Using acronyms in the input text

The most common way to write an acronym in the text is [!key]. To customize the output, the acronym specification can be made more specific:

  • [!+key] selects the plural form of the acronym.
  • [!^key] selects the uppercase form of the acronym. This only affects the long form, the abbreviated short form will not be changed.
  • [!+^key] For plural uppercase variants, plural must be specified first.

It is also possible to select which form should be inserted into the text (this can be combined with plural or uppercase selection):

  • [!key>] inserts the long form ("beer brewing attitude").
  • [!key<] inserts the short form ("BBA").
  • [!key!] inserts the explained form ("beer brewing attitude (BBA)").

Using the filter with pandoc

The filter mechanism is a built-in feature of pandoc. The filter is added to how pandoc is invoked:

> pandoc --filter pandoc-acronyms document.md

Pandoc does not allow to pass parameters to filters. The acronym filter needs to load the acronyms from the data file. To work around this, the parameters to the filter can be passed in environment variables:

> pandoc-acronyms --help
Usage: pandoc-acronyms [OPTIONS] [FORMAT]...

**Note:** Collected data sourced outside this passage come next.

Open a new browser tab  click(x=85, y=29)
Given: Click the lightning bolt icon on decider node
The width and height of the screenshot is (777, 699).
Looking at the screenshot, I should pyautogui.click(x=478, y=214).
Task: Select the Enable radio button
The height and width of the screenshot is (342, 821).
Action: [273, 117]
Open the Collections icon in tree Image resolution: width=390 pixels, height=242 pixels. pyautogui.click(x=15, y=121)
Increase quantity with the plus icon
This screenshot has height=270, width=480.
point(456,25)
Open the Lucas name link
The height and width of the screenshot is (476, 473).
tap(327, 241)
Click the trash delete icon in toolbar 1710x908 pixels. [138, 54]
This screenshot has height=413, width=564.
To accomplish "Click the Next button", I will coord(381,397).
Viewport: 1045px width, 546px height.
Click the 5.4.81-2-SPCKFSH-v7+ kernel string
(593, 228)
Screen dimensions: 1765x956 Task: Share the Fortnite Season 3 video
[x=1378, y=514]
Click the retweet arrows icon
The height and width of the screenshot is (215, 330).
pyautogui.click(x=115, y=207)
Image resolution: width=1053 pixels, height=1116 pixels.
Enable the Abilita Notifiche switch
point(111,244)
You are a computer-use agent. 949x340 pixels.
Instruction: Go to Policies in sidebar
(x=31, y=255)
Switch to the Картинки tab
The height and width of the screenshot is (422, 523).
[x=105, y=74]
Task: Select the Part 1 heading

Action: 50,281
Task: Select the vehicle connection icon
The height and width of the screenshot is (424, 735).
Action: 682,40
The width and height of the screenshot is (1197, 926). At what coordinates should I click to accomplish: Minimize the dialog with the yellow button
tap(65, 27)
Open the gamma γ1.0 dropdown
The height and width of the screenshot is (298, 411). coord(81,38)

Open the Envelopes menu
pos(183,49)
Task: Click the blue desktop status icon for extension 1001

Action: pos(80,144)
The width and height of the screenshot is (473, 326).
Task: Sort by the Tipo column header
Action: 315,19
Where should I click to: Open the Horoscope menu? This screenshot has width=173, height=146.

The pandoc-acronyms filter.

Options:
	-a, --acronyms TEXT           A file with acronym definitions in JSON
    		                      format.
	-v, --verbose / --no-verbose  Enable verbose output.
	-s, --suggest / --no-suggest  Suggest marking acronyms detected in the text.
	-e, --error / --no-error      Exit with an error if an undefined acronym is
								  used.
	-d, --debug / --no-debug      Enable debug output.
	--version                     Show the version and exit.
	--help                        Show this message and exit.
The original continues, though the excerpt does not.